• Selection:
+ + +
Zuses (Was: Re: Overhyped Innovations (was Re: OS's In

From: Hans Franke <franke_at_sbs.de>
Date: Wed Jul 1 08:15:13 1998

> Date: Tue, 30 Jun 1998 11:33:09 PDT
> Reply-to: classiccmp_at_u.washington.edu
> From: "Max Eskin" <maxeskin_at_hotmail.com>
> To: "Discussion re-collecting of classic computers" <classiccmp_at_u.washington.edu>
> Subject: Re: Zuses (Was: Re: Overhyped Innovations (was Re: OS's In ROM'

>> [About first Computers/Zuses]
>>Big ? Hmm. The Z1 could be described as a desktop computer,
>>since Zuse (and his friends) bulid it on his parents kitchen
>>table - but it tool up the whole table.

> More questions, then:
> What did they do? I guess they couldn't have been that powerful if the
> ENIAC took up a whole building...

The Z1 for shure, but compared to the ENIAC, the Z3 had
a comprehensive calculating speed. One problem is the
different technologie used - ENIAC used a 10 digit fixed
point decimal system, while Zuse already used binary
floating point like todays computers.

The ENIAC could do 14 fixed point multiplication per
second, while the Z3 did (only) 0.3 floating point.

Its the old thing of big money vs. no money - or government
fund projects vs. private - for the ENIAC, upenn had (almost)
+ + +
• Task statement:
Type out the post about the Zuse computers word for word, from "The Z1 for shure, but" to "upenn had (almost)". The listing that comes next is drawn from an unrelated source.

• Information provided:
+ + +
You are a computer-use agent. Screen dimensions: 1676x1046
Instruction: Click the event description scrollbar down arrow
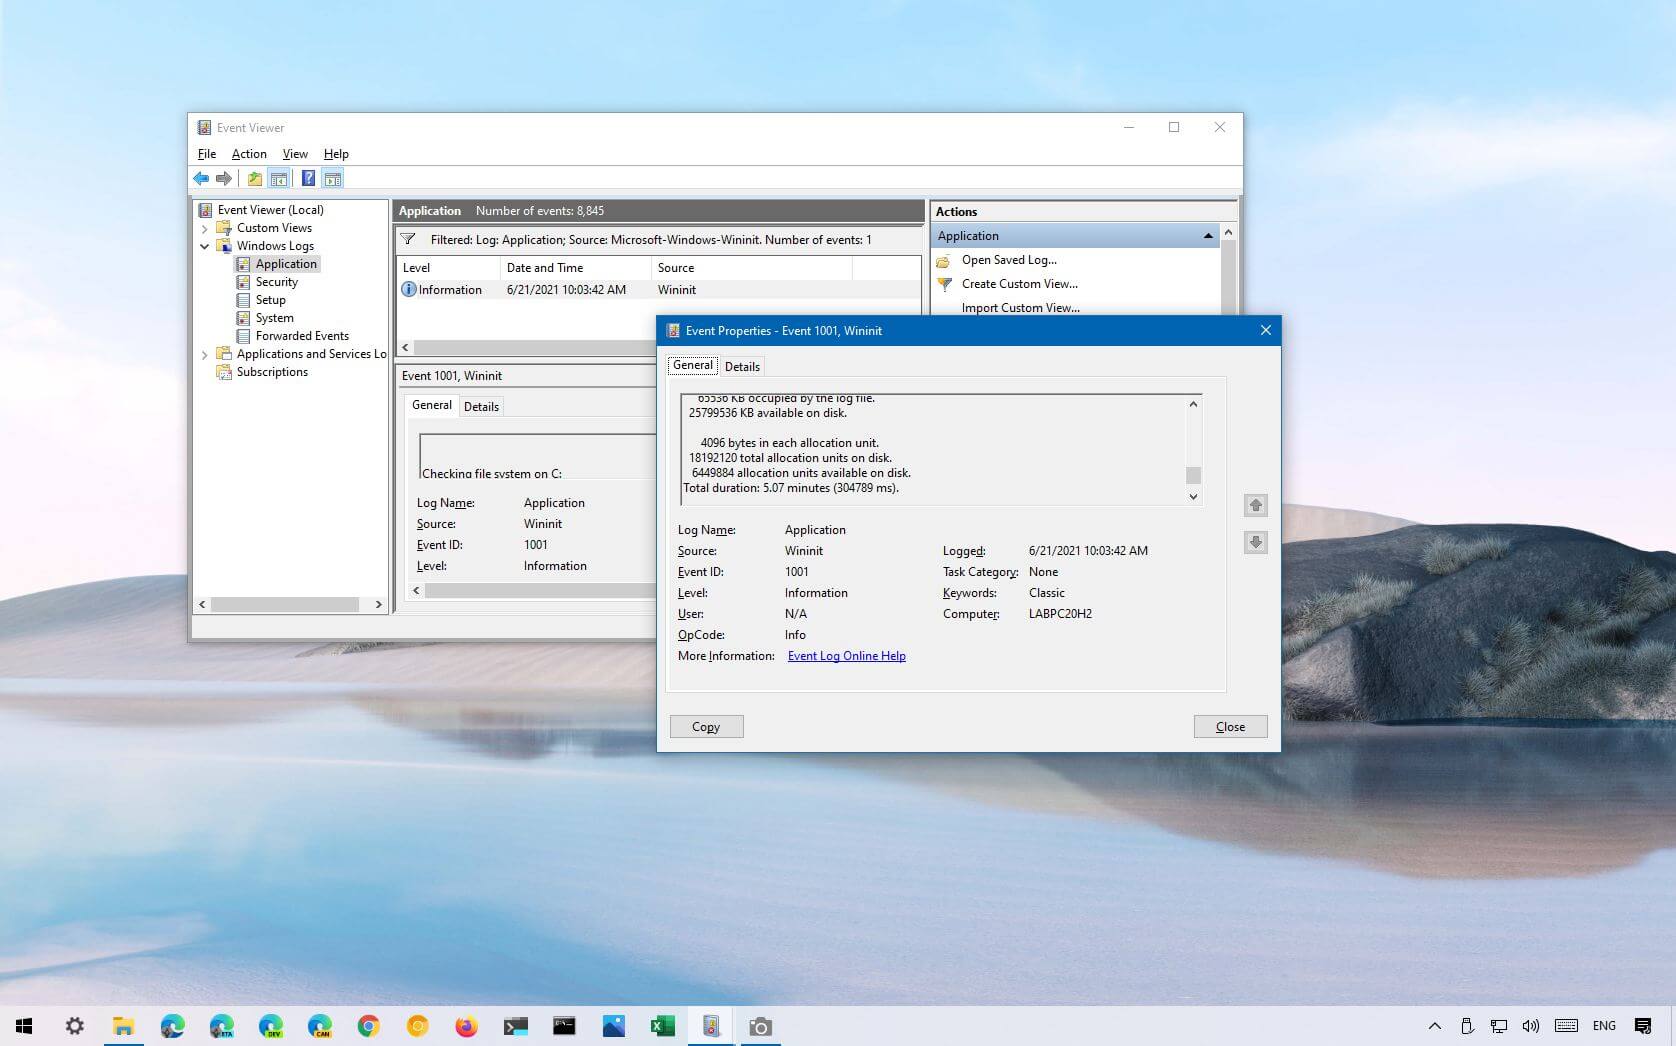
+ + +
• Final result:
The Z1 for shure, but compared to the ENIAC, the Z3 had
a comprehensive calculating speed. One problem is the
different technologie used - ENIAC used a 10 digit fixed
point decimal system, while Zuse already used binary
floating point like todays computers.

The ENIAC could do 14 fixed point multiplication per
second, while the Z3 did (only) 0.3 floating point.

Its the old thing of big money vs. no money - or government
fund projects vs. private - for the ENIAC, upenn had (almost)